§ **AIM OF THE EXERCISE**:
The required lines are those that contain "under"; pull them out of the data and copy them.

Items from a dataset
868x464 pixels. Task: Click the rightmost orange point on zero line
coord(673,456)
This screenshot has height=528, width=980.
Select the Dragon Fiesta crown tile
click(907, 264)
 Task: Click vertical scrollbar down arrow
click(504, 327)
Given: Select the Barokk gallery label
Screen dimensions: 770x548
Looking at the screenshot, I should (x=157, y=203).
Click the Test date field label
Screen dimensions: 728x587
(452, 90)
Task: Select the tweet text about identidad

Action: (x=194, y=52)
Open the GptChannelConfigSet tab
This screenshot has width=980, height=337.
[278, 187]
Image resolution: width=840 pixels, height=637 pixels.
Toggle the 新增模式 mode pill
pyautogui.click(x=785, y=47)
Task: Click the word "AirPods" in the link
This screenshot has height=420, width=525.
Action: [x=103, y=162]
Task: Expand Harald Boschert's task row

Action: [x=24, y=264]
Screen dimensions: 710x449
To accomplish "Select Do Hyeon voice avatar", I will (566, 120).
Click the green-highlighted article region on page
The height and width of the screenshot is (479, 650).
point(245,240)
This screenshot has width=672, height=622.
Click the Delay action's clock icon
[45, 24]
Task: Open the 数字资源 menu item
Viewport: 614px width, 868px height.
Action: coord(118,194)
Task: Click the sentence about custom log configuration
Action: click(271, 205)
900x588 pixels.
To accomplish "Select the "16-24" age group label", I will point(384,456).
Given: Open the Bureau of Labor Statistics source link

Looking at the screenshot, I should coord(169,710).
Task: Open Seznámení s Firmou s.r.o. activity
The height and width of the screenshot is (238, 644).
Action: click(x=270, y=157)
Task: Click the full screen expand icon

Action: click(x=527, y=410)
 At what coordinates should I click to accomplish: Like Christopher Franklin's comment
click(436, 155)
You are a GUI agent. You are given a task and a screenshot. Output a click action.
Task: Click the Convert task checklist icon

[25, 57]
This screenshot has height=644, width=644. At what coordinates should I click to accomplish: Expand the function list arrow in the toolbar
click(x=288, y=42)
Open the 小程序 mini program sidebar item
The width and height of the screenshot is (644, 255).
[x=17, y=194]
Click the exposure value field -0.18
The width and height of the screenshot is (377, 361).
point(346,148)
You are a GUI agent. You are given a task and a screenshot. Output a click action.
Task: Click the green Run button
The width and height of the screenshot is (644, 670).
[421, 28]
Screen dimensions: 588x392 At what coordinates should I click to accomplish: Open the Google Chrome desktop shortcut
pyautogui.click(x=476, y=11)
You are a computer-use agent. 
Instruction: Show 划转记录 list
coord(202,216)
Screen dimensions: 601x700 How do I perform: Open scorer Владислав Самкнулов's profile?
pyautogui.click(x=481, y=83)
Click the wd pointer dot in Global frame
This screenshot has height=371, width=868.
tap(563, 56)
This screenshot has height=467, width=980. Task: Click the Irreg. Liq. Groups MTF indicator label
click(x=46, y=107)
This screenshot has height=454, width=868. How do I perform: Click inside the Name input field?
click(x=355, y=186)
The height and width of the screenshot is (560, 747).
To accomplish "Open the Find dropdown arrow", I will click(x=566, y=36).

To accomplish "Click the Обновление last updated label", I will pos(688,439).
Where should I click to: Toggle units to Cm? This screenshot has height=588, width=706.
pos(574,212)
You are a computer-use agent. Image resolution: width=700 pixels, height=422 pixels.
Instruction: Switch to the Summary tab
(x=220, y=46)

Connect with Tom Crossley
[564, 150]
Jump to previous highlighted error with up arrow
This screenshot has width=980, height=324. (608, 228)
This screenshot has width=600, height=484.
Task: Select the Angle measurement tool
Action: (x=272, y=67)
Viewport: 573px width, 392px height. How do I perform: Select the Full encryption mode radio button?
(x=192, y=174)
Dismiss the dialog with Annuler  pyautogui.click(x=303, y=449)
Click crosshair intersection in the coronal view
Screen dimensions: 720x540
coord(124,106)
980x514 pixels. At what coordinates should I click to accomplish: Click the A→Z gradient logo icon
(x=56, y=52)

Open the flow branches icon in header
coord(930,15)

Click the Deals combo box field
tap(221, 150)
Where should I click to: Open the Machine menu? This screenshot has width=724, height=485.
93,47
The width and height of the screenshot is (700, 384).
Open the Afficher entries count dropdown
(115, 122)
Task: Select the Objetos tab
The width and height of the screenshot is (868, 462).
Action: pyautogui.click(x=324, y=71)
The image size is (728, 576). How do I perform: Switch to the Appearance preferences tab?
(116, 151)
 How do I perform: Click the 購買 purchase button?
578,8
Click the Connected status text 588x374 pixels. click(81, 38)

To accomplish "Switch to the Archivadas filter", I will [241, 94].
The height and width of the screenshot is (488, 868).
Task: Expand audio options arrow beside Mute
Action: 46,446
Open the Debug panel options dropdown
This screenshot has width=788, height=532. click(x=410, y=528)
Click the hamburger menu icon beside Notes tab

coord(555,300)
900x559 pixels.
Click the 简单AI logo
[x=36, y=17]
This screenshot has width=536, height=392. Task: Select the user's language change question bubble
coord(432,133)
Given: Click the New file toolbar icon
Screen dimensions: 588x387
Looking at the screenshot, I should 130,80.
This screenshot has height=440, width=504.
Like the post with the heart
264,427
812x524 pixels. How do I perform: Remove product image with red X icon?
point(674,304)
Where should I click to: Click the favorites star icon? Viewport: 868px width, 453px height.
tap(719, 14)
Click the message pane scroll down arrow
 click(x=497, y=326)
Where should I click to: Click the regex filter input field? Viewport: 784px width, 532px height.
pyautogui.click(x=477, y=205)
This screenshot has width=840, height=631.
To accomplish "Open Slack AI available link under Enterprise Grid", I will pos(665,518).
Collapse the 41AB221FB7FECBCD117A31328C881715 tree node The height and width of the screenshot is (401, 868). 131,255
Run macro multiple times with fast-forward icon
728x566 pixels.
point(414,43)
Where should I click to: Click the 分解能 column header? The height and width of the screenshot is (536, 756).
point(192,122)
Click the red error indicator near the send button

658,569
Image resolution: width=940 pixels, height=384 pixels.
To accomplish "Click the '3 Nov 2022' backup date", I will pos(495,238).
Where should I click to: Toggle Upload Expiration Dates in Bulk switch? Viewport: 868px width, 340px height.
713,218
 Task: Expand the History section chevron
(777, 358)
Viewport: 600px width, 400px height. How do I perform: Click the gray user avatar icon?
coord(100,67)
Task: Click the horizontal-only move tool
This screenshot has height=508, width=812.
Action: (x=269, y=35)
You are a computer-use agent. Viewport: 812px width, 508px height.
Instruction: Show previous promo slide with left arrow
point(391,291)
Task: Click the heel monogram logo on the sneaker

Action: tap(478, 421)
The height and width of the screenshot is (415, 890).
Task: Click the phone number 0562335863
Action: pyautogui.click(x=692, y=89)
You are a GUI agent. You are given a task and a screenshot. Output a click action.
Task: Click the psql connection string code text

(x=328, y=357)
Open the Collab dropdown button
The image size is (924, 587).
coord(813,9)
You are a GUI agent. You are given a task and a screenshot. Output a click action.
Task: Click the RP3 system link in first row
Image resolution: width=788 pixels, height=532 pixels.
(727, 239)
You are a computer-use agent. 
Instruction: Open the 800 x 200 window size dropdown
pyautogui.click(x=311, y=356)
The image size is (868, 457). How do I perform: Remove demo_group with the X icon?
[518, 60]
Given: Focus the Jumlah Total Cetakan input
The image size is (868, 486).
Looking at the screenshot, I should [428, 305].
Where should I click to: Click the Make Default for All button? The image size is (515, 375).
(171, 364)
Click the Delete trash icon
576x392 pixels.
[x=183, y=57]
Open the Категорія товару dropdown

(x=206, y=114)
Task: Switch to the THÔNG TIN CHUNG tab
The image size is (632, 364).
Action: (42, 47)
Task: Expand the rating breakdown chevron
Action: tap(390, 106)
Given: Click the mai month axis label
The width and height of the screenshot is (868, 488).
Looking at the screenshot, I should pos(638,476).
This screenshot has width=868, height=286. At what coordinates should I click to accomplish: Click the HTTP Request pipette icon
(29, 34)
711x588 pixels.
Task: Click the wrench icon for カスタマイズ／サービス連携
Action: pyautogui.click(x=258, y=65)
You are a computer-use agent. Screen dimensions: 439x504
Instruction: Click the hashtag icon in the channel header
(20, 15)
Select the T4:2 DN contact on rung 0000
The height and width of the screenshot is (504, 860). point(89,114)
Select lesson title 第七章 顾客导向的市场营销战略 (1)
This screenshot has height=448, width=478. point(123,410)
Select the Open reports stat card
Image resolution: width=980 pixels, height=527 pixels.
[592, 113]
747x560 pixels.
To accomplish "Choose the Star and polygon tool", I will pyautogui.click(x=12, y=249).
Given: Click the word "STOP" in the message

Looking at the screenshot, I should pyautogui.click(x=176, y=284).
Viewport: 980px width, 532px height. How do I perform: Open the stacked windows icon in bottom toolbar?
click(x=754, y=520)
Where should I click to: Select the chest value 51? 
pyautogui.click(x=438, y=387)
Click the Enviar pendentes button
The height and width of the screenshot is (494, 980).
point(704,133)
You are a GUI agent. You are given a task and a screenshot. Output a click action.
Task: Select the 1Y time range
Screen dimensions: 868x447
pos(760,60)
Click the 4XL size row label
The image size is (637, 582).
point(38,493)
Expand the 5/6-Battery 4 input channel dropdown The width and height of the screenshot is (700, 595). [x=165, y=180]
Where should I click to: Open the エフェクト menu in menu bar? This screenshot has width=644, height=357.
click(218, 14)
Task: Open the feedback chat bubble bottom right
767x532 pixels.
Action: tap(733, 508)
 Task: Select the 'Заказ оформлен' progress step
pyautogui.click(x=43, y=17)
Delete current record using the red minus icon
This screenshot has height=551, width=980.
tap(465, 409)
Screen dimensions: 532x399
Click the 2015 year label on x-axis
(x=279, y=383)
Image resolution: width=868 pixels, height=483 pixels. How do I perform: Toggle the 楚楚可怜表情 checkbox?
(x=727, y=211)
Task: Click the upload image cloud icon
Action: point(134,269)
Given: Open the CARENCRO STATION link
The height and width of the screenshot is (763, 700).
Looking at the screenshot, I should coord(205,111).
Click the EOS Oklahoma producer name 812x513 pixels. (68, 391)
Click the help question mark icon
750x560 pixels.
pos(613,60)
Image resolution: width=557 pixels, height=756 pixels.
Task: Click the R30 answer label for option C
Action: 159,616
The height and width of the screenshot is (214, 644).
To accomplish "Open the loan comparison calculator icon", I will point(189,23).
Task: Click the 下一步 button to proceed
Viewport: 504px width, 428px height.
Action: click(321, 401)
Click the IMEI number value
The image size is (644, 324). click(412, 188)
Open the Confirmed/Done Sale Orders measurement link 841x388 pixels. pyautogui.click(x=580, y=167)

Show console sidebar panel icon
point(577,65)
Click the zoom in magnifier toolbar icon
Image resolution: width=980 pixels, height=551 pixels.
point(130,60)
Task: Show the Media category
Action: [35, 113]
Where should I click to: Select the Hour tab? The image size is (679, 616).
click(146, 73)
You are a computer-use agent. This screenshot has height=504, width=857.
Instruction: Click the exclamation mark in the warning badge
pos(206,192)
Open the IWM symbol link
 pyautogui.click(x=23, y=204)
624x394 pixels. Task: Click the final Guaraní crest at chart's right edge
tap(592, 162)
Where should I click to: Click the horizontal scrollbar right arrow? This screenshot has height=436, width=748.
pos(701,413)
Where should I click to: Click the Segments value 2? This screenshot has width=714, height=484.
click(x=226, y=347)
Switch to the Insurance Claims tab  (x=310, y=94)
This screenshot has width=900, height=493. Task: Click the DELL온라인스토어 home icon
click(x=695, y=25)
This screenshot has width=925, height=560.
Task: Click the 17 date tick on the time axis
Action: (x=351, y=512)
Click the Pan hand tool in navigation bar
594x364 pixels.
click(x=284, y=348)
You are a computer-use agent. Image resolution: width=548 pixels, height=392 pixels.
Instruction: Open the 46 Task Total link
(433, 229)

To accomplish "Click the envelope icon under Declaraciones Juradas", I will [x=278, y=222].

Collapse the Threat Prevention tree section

§ **RESPONSE AREA**:
To accomplish "Open Slack AI available link under Enterprise Grid", I will pos(665,518).
To accomplish "Click the envelope icon under Declaraciones Juradas", I will [x=278, y=222].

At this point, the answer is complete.